● Texto fornecido
++++++++

A exploração política do cadáver na Praça dos Três Poderes
O Brasil é um país tão sujo que as pessoas não hesitaram um minuto antes de explorar politicamente na mídia o homem morto em frente ao prédio do STF.
Claramente um lobo solitário, ele foi transformado em um terrorista talvez mais perigoso que Bin Laden, em torno do qual orbitam células e até mesmo, quem sabe, um núcleo político.
Ao que se vê nos vídeos, ele atentou apenas contra si e contra uma estátua, jogando-lhe aparentes rojões e, ainda por cima, errando, mas foi o suficiente para ser alçado a uma espécie de sniper tupiniquim, que atentou contra a democracia e as instituições.
Tendo escrito em redes sociais que desgostava tanto de Lula quanto de Bolsonaro, foi rapidamente carimbado pela mídia como um louco de direita. Afinal, para a imprensa, não pode haver extremismo de outro espectro político. Já pensou ver o homem ser chamado nos jornais de extremo-isentão? Não dá.

++++++++

● Dados fornecidos
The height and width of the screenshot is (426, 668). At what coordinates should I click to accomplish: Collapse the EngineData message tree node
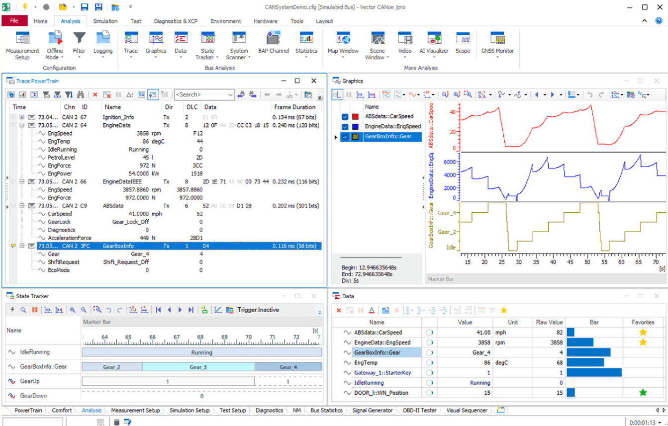22,126
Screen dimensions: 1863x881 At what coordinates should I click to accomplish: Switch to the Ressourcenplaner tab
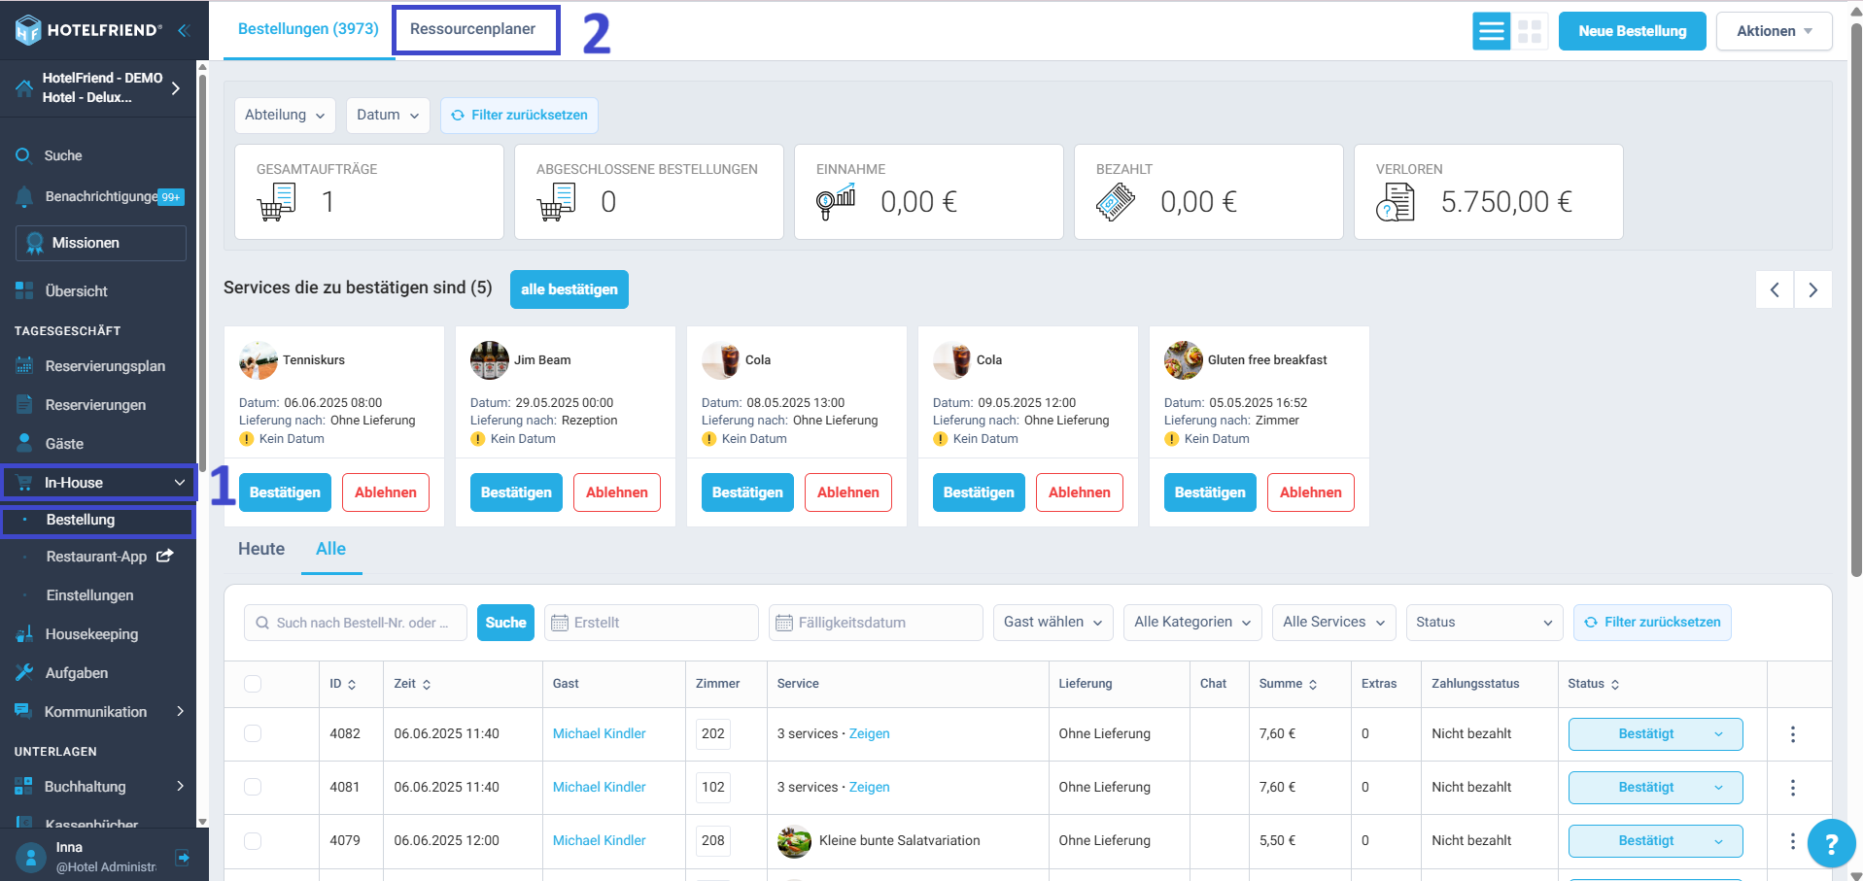pos(472,29)
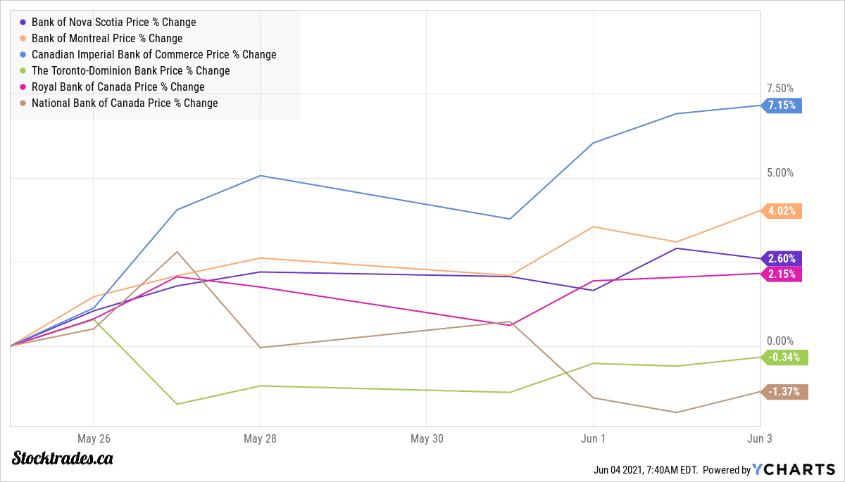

++++++++

● Tarefas a cumprir
1 – Diga se cada afirmação concorda com o texto, respondendo sim ou não e citando literalmente as palavras do texto que decidem a questão.
(a) O homem escreveu nas redes sociais que não gostava nem de Lula nem de Bolsonaro.
(b) Os rojões lançados pelo homem atingiram a estátua.
(c) O homem morreu em frente ao prédio do STF.
2 – Responda com base no texto:
(a) Que expressão o texto usa para classificar o homem antes de dizer que ele foi transformado em terrorista?
(b) Segundo os vídeos, contra quem ou o que ele atentou?
(c) Como a mídia carimbou o homem?
3 – Edite o trecho do texto que começa em "Ao que se vê" e termina em "e as instituições.", trocando "uma estátua" por "um monumento".
Baseie-se somente no texto, sem recorrer à listagem.

● Respostas em ordem
1 –
(a) Sim: "Tendo escrito em redes sociais que desgostava tanto de Lula quanto de Bolsonaro"
(b) Não: "jogando-lhe aparentes rojões e, ainda por cima, errando"
(c) Sim: "o homem morto em frente ao prédio do STF"

2 –
(a) "Claramente um lobo solitário".
(b) Apenas contra si e contra uma estátua.
(c) Como um louco de direita.

3 –
Ao que se vê nos vídeos, ele atentou apenas contra si e contra um monumento, jogando-lhe aparentes rojões e, ainda por cima, errando, mas foi o suficiente para ser alçado a uma espécie de sniper tupiniquim, que atentou contra a democracia e as instituições.